TEXT EXCERPT Start Marker
MONDAY JULY 1, 2024

Bypassing the Bypass and Outliving Myself

By Steve Eskew

Talk about horrific hallucinations. Have you ever experienced the surreal fright of feeling that a tall, grim guy with a cycle is stalking you? Ever felt him sitting in the back seat of your car? Even lurking on the other side of the shower curtain, tapping his foot as you bathe?

Well, believe me, you haven’t lived until you think you’re going to die.

It would appear that my complacent cardiologist dropped the ball by not giving me the scans I asked for. “No! You don’t need a scan or any other tests,” he uttered repeatedly for years. “Your blood’s perfect. Your heartbeat’s steady. My motto is: if something’s working, don’t fix it." 

Knowing I’m a born hypochondriac, I figured the doc had hit the nail on the head. After all, I’ve never had symptoms, but my gut instinct finally propelled me to insist on a scan — “just to feel safe.".

Imagine my shock when my trusted Dr. “No” told me that I’m the innocent recipient of serious blockage issues — as if he himself had actually predicted my dilemma.
TEXT EXCERPT End Marker
RECORDED DATA Start Marker
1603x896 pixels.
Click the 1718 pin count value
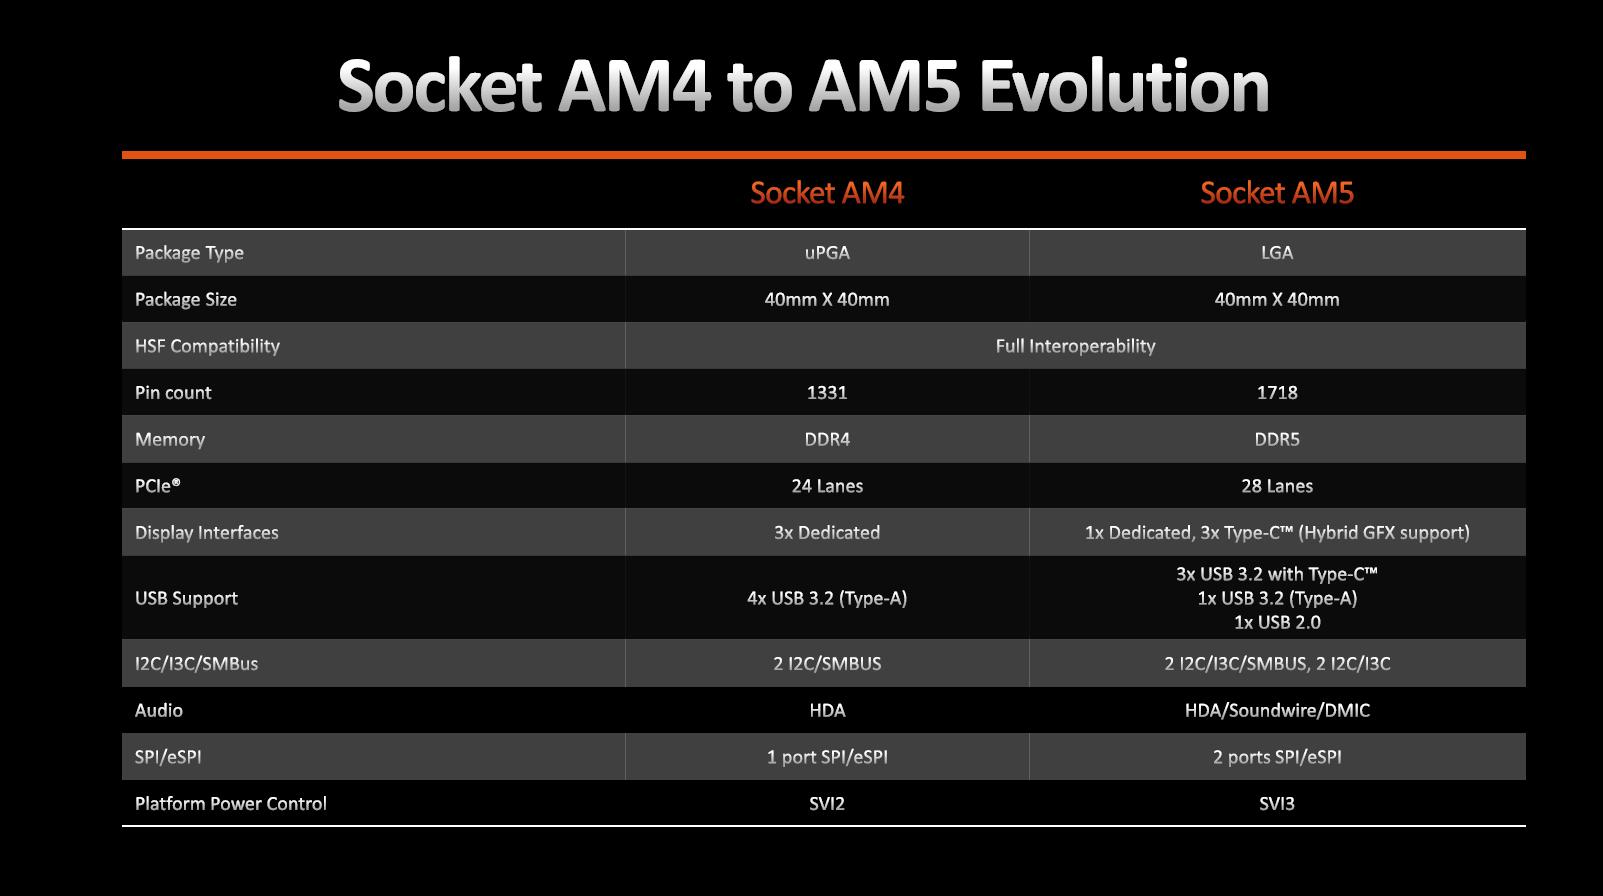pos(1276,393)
RECORDED DATA End Marker
- [WHAT IS EXPECTED]: How might the personal essay about a cardiologist who missed serious heart blockages go on? Write its next few paragraphs, starting after "as if he himself had actually predicted my dilemma." The lines have nothing to do with the text.

- [RESULT OF THE EXERCISE]:
WhiIe I was in the middle of lowering my eyebrows over that whammy, the ditzy doctor fervently stressed that I needed triple bypass surgery — “or else!”

I almost dropped over dead. 

Instead of keeling over, I suddenly heard a saw separating my chest bone, then my chest cracking open. I think that’s also the moment when the image of the tall, grim guy with the cycle materialized itself into my stalker.

I explained that I couldn’t possibly agree to such a fearsome eskewpade as a bypass. I offered three excellent excuses: I’m a coward, I’m too old and I’m booked to give my high school class a keynote address, commemorating our 60th anniversary.

Well, at ease, at ease and glory be: as destiny would have it, my keynote show will go on, but I’ll still be old and definitely a coward. 

Yup, a miracle happened — a second opinion doctor installed three stents and joked that the minimally invasive stent procedure would give me “another 30 years.”

“But I only wanted to make it to 106,” I quipped. “This longevity news will crush the people who are dying to outlive me.” 

Thirty years? Thirty years! I could outlive myself.”

Oy! A stent procedure requires threading a wire-like tool through a blood vessel in one’s groin and running it up to the heart.

Ouch!

This entire year has bedeviled me with endless doctors’ orders: You must wear your eye glasses constantly, you must keep your hearing aid in, you must drastically lessen your intake of carbs, sweets, salt and saturated fats.  

All right, already, I’ll do it — to avoid blindness, deafness and to ward off that cycle-wielding stalker.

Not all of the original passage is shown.